By RSNSW Events Mgr on Wednesday, 04 September 2019
Category: Events

1276th OGM & open lecture

 
  “Physicians as public intellectuals: Indonesian
  physicians in the Dutch East Indies”

  Professor Hans Pols FRSN
  Head, School of History
  and Philosophy of Science
  University of Sydney


Date: Wednesday 4 September 2019, 6pm for 6.30
Venue: Gallery Room, State Library of NSW

Through their studies, their medical practice, and their participation in the Association of Indonesian Physicians, Indonesian physicians in the Dutch East Indies developed and articulated a strong professional identity. The promises of modern medicine were important elements of this professional identity and motivated these physicians to develop critical perspectives on colonial society. They participated in social and cultural movements, and became members of city councils and the colonial parliament, wrote in newspapers frequently, and published magazines. In this paper, he discusses the social and political engagement of several generations of Indonesian physicians. At various times, they criticised traditional culture, advocated public health measures and increases in funding for health, criticised income disparities between Indonesian and European physicians, criticised traditional culture or embraced it as a model for an alternate modernity for Indonesia. During the process of decolonisation, they transformed colonial medicine into a modern approach to maintain health, inspired by examples and connections all over the world.

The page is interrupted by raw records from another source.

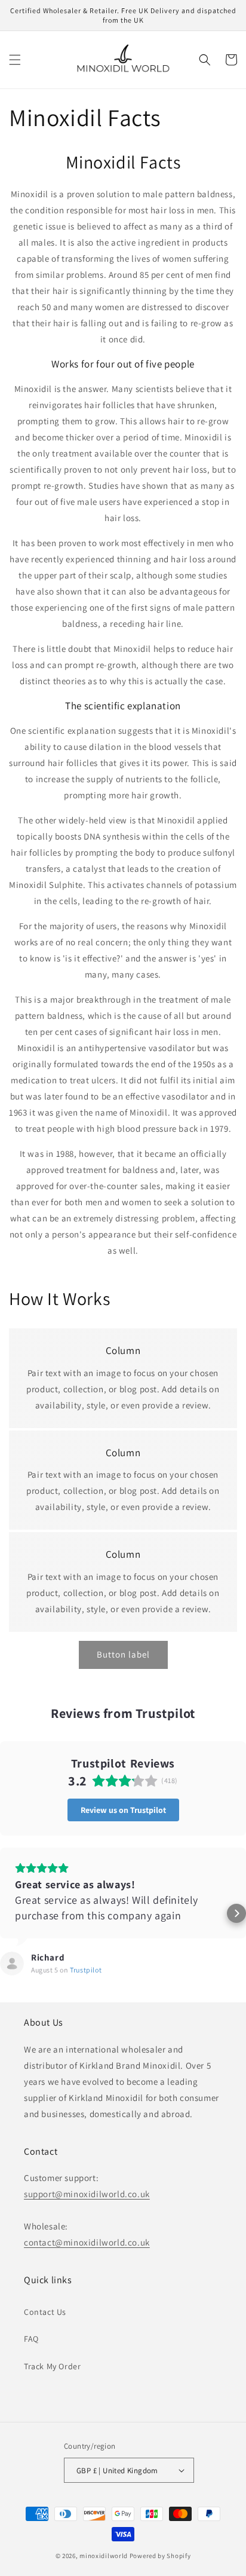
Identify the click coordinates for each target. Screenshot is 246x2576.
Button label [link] (123, 1654)
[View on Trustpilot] (12, 1963)
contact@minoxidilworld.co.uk (87, 2242)
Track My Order (52, 2366)
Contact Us (45, 2312)
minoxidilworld (103, 2556)
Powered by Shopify (160, 2556)
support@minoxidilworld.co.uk (87, 2194)
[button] (15, 60)
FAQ (31, 2338)
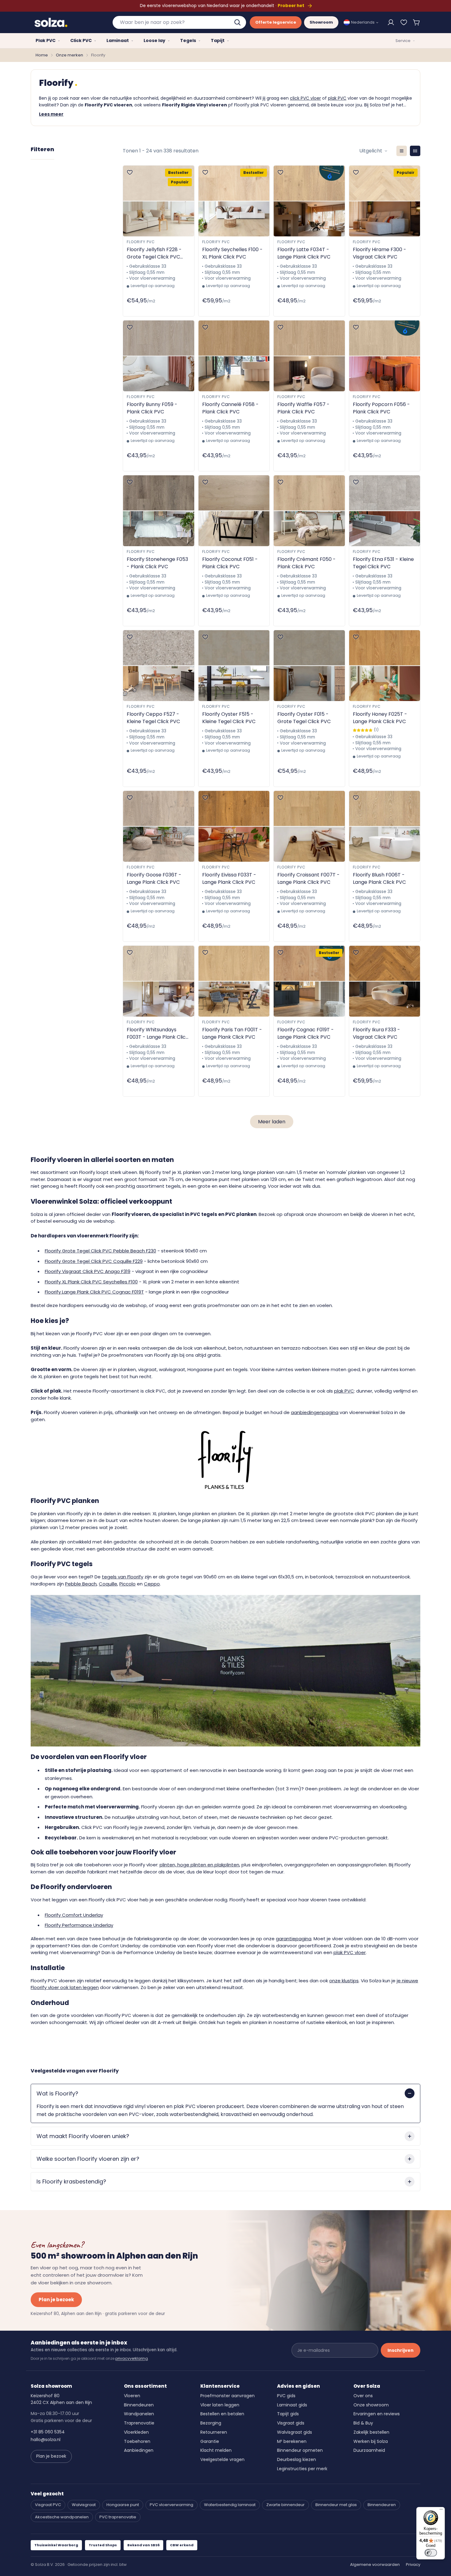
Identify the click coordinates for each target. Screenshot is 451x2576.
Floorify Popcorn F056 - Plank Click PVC (381, 408)
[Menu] (441, 2510)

This presentation is based on Hans Pols book Nurturing Indonesia: Medicine and Decolonisation in the Dutch East Indies, which was published by Cambridge University Press in 2018.

Hans Pols FRNS is Professor and Head of School of the School of History and Philosophy of Science at the University of Sydney. His research focuses on the history of medicine in the Dutch East Indies.

Three Minute Thesis (3MT) talk 

Imagine, there is something wrong with your skin – it has no hairs, no pores, no blood vessels, you cannot even sweat to bring your temperature down. That’s what happened on the scar tissues on burn patients. Burns are global health issues and life changing events. The main goal of my PhD project is to construct artificial skin substitutes to address the issue of skin substitute shortage, as well as exploring how to minimize scar formation, eventually improving the quality of life.

This month's presentation is by Miss Lingzhi Kang, a final year PhD students at the University of Wollongong. She is working on "Biofabricated platforms for wound healing and skin regeneration" supervised by Distinguished Professor Gordon Wallace. Lingzhi is the 2019 People's Choice Winner of Three Minute Thesis at the University of Wollongong. She obtained her master degree at Shandong University doing research on vascular regeneration & tissue engineering and bachelor degree of Biomedical Engineering at Beijing Institute of Technology, Beijing, China.